Transcribe the stretch of entries below from the line with "Image resolution: width=1915" through the line with "Task: Tap the", exactly and with both ends included; leave out all other lines.

• The data
=== Begin Enclosure ===

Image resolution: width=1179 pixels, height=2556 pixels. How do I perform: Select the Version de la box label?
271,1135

=== End Enclosure ===
=== Begin Enclosure ===

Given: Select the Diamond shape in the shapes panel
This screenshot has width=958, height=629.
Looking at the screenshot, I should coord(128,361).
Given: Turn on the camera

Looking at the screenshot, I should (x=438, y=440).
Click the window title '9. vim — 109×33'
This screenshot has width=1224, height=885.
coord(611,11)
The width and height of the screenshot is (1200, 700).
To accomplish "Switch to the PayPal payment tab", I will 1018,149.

=== End Enclosure ===
=== Begin Enclosure ===

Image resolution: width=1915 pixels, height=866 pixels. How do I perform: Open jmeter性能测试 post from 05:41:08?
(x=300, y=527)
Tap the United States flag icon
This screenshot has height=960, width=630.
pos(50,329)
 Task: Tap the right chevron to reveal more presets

=== End Enclosure ===

• Solution to the exercise
Image resolution: width=1915 pixels, height=866 pixels. How do I perform: Open jmeter性能测试 post from 05:41:08?
(x=300, y=527)
Tap the United States flag icon
This screenshot has height=960, width=630.
pos(50,329)
 Task: Tap the right chevron to reveal more presets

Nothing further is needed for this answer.